Abusivismo edilizio su una spiaggia fra Tusa e Finale di Pollina. Foto Ernesto Oliva-ReportageSicilia |
In sosta su una piazzola di servizio della strada statale 113, fra Palermo e Messina, a ridosso della deserta costa sassosa fra Tusa e Finale di Pollina. C'è un magnifico silenzio, il mare di novembre - blu scuro, appena increspato dal vento - quando lo sguardo scopre proprio a ridosso della battigia un gruppo di casette a schiera: una sfrontata lottizzazione abusiva, visibile a chiunque si sia mai affacciato da questo luogo per godere di un paesaggio sfregiato da chissà quanti anni.
Di posti così in Sicilia se ne contano tanti, e in un periodo in cui nell'Isola si prospettano nuove sanatorie, ennesimi condoni edilizi. Il primo disegno di legge presentato per questa materia all'assemblea regionale siciliana - in nome del diritto di costruire ovunque, magari con la giustificazione dello "stato di necessità" - risale all'ottobre del 1976.
Il provvedimento ebbe il via libera il 30 settembre del 1978, legittimando nell'Isola l'idea stessa che costruire edifici come quelli visibili fra Tusa e Finale di Pollina, con la complicità delle leggi, fosse cosa del tutto lecita.
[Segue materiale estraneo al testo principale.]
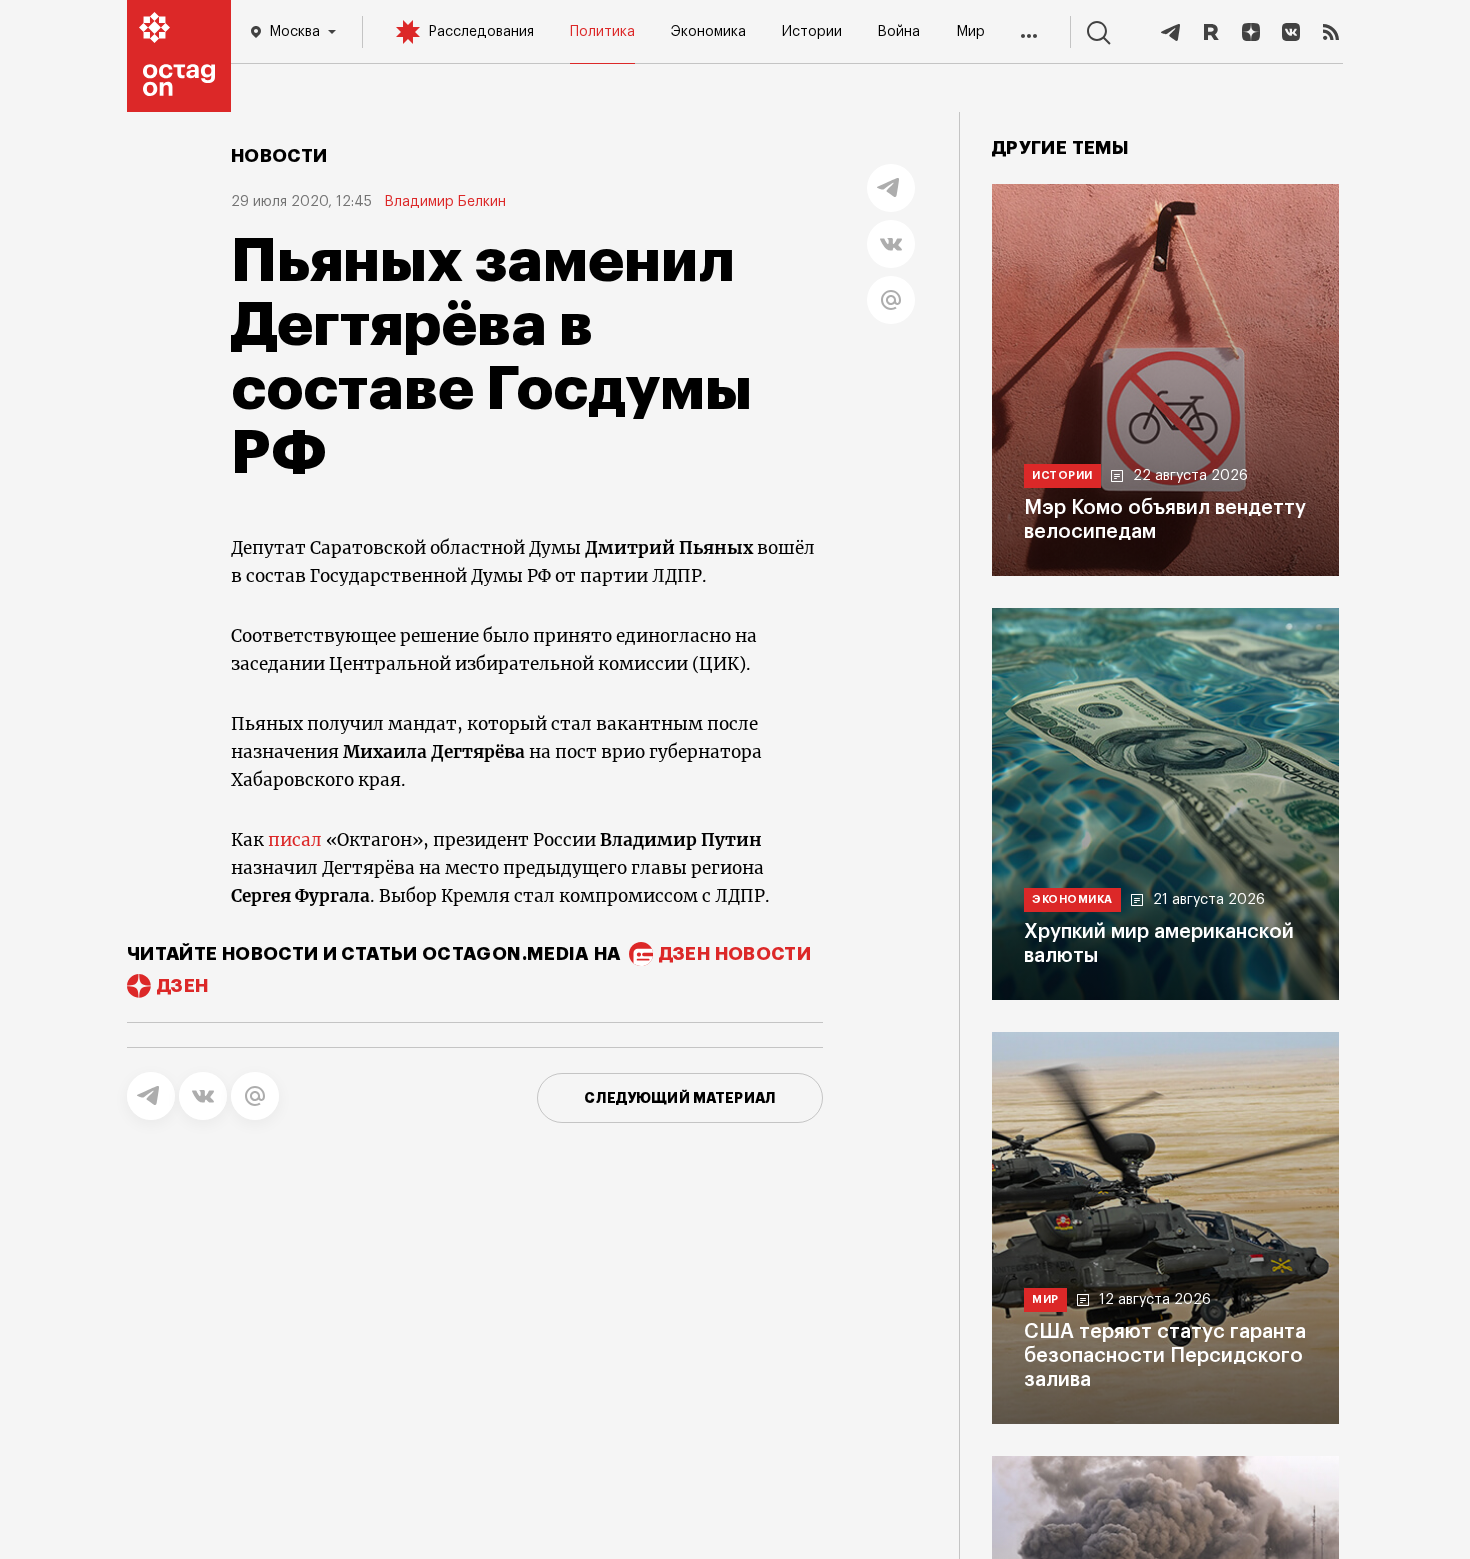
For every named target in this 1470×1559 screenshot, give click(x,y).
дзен (182, 986)
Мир (970, 32)
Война (898, 32)
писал (295, 840)
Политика (602, 32)
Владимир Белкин (445, 202)
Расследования (481, 32)
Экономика (708, 32)
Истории (812, 32)
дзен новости (735, 954)
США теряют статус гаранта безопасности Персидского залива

Secondo uno studio della facoltà di Ingegneria di Palermo, nel solo decennio 1971-1981 sono sorti in Sicilia almeno 345.000 alloggi abusivi.
Da allora, il cancro cementizio che non ha mai smesso di crescere, deturpando il paesaggio, favorendo la politica clientelare, l'economia illegale e la piaga della burocrazia: sino al 2016, le pratiche di sanatoria edilizia giacenti negli uffici comunali dell'Isola erano oltre 360.000, inequivocabile certificazione del disinteresse dei siciliani nei confronti della bellezza della propria terra.